Exercise directions: Do these statements agree with the chapter-overview passage below? Mark each yes or no and quote the deciding words: 1. Chapter 6 looks at local public health actors in Toronto and Montréal. 2. Chapter 10 studies pandemic decision-making during the COVID-19 crisis. 3. Holt and Frohlich find that Health in All Policies approaches have reduced social inequities in tobacco use.

Text passage:
......
In Part II, a set of empirical chapters use a public health political science approach to focus specifically on the evidence-policy stalemate and examine processes of knowledge production, evidence circulation, and policy learning. In Chapter 5, Oliver analyses the reciprocal relationship between processes of evidence production, mobilization, and use on the one hand, and the types of knowledge that are valued and sought out by policymakers on the other. Chapter 6 by Clavier, Gagnon, and Poland examines the ways in which local public health actors in the Canadian cities of Toronto and Montréal engage with the policymaking process and use evidence strategically within it and investigates what this engagement reveals about these actors’ conception of the role of evidence in policy. In Chapter 7, Smith uses the case of health inequalities in England and Scotland to provide an in-depth look at the potential for one such mechanism—deliberative citizens’ juries—to overcome the ‘stalemate’ between science and politics. In Chapter 8, de Leeuw describes the ever-evolving research journey of local health policymaking and analysis associated with the global network of ‘Healthy Cities’. She argues that for both the study of health policy processes and policy impact, ‘local is better’. Finally, using the e-cigarette debate as a launching point, in Chapter 9 Hawkins and Oliver examine the role of Parliamentary Select Committees in the United Kingdom as producers and synthesizers of evidence for policy and highlight the implications of the governance of these committees for the influence of corporate actors on regulatory debates.

In Part III, a series of chapters analyse different aspects of public health evidentiary systems or policymaking processes more broadly and the politics and intersectoral complexities of public health policymaking. Fierlbeck, McNamara, and MacDonald take an in-depth look in Chapter 10 at the political dynamics of pandemic decision-making about vaccines and antivirals in the context of the H1N1 crisis in the Canadian province of Nova Scotia. In Chapter 11, Cairney, St. Denny, and Mitchell draw on public policy theories to explain the gap between public health commitment, policy, and policy outcomes. They examine these themes in the context of a qualitative systematic review of ‘Health in All Policies’ (HiAP) research. HiAP is also the focus of Chapter 12, where Holt and Frohlich argue that these approaches have been ineffective at reducing social inequities in tobacco use and make the case for a distinct policy framework based on the capabilities approach to address social inequities in health. Finally, in Chapter 13, Cassola and her co-authors describe and categorize mechanisms that aim to reconcile scientific considerations and democratic politics in evidence-informed policymaking and develop an analytical typology that identifies salient dimensions of variation in their selection and design. In their concluding chapter, the editors review the stated ambitions of this volume and provide an overview of the chapters to make the case that political science perspectives do, in fact, add value to the public health enterprise but that many challenges remain.

Closing the gap and breaking the stalemate, between public health and political science, is not only a lofty intellectual pursuit. It is a necessary endeavour. With this book, we intend to offer strong, evidence-informed views on policy processes to enhance population health. Although the public health realm, at least rhetorically, has embraced the need for good policy processes since the writings of Villermé and Virchow, the COVID-19 pandemic more than anything else has demonstrated the urgency of embracing the complex nature of policymaking and its drivers. It is time to leave naïve allusions of the impenetrable nature and yet necessity of good policymaking behind us and argue health to policy and policy for health.
......
Data under study:
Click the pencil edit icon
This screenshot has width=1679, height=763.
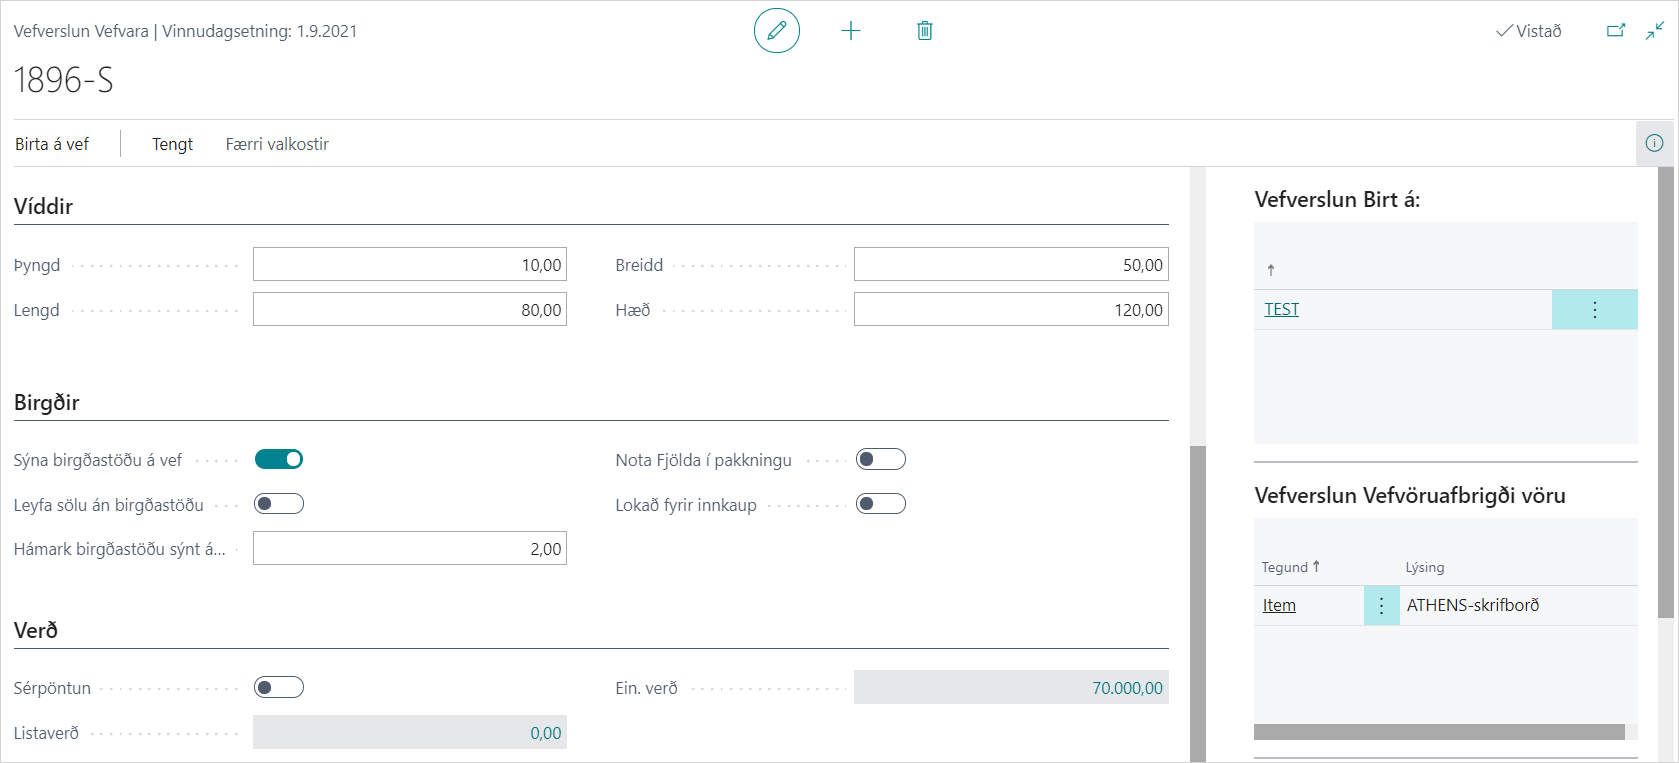pos(776,31)
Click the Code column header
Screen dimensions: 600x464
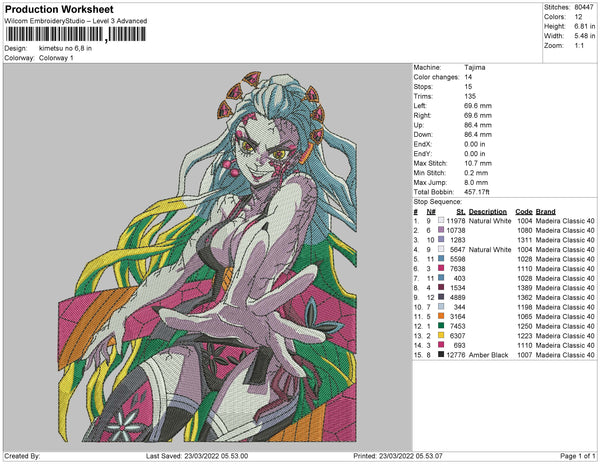pos(523,211)
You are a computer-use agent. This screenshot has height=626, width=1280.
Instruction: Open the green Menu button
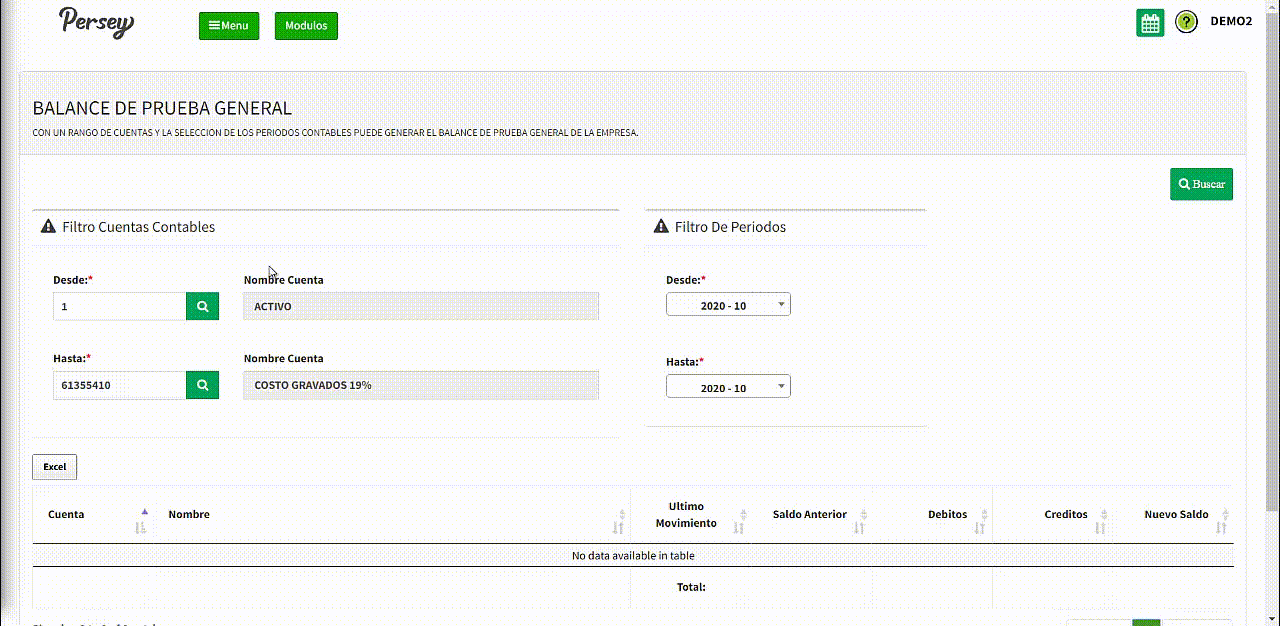point(229,26)
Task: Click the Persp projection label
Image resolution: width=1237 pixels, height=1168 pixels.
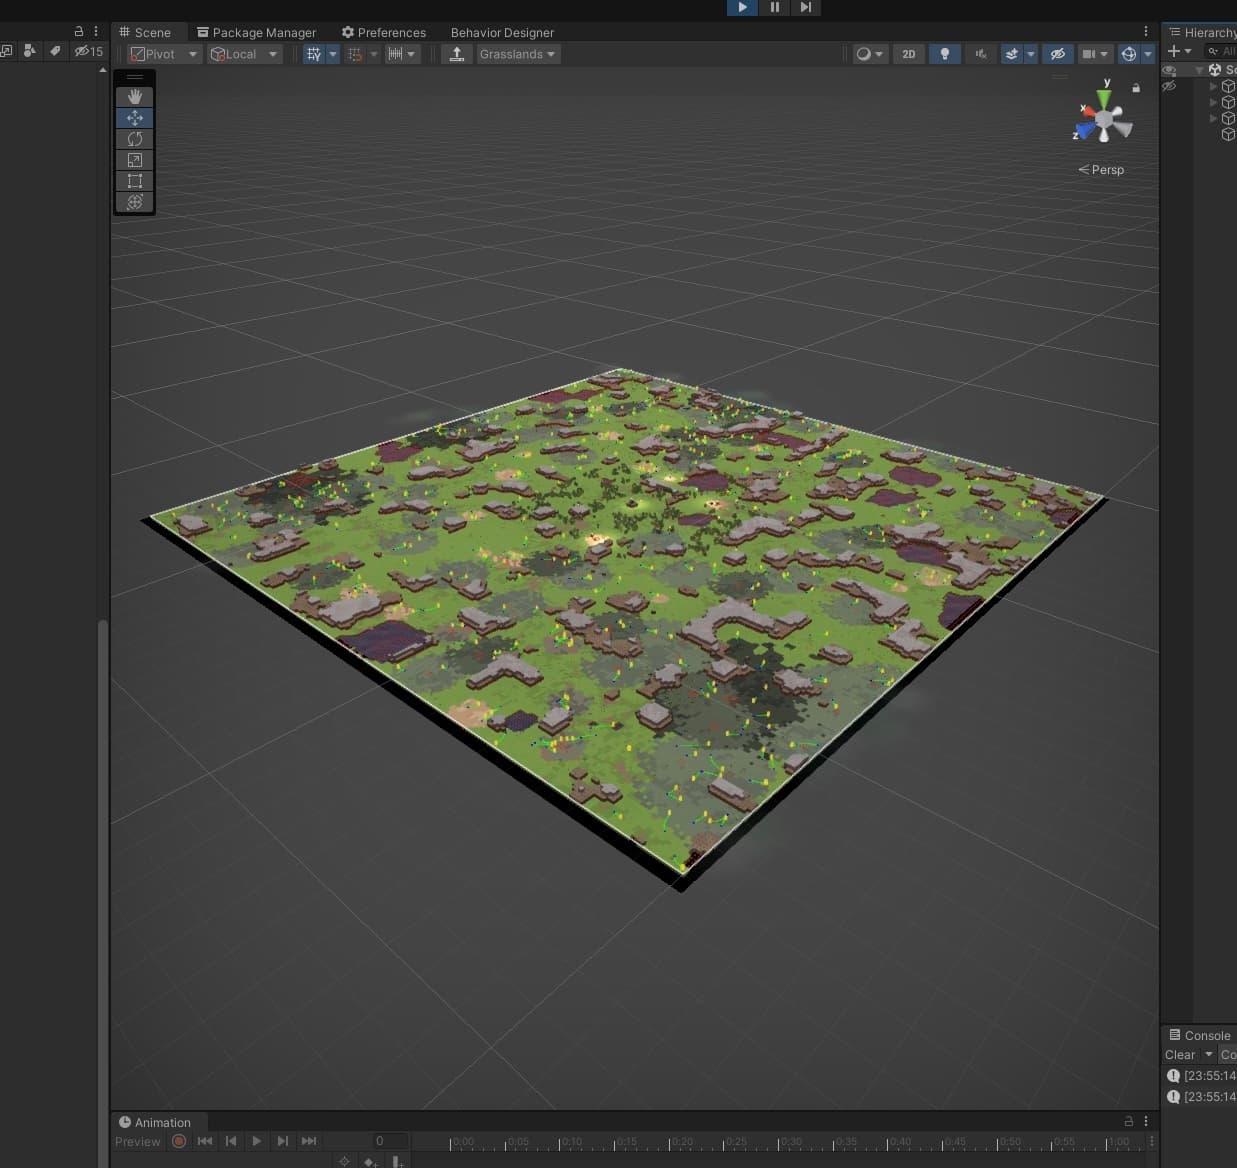Action: pos(1101,170)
......
Output for this exercise:
1. Yes: "local public health actors in the Canadian cities of Toronto and Montréal"
2. No: "in the context of the H1N1 crisis in the Canadian province of Nova Scotia"
3. No: "these approaches have been ineffective at reducing social inequities in tobacco use"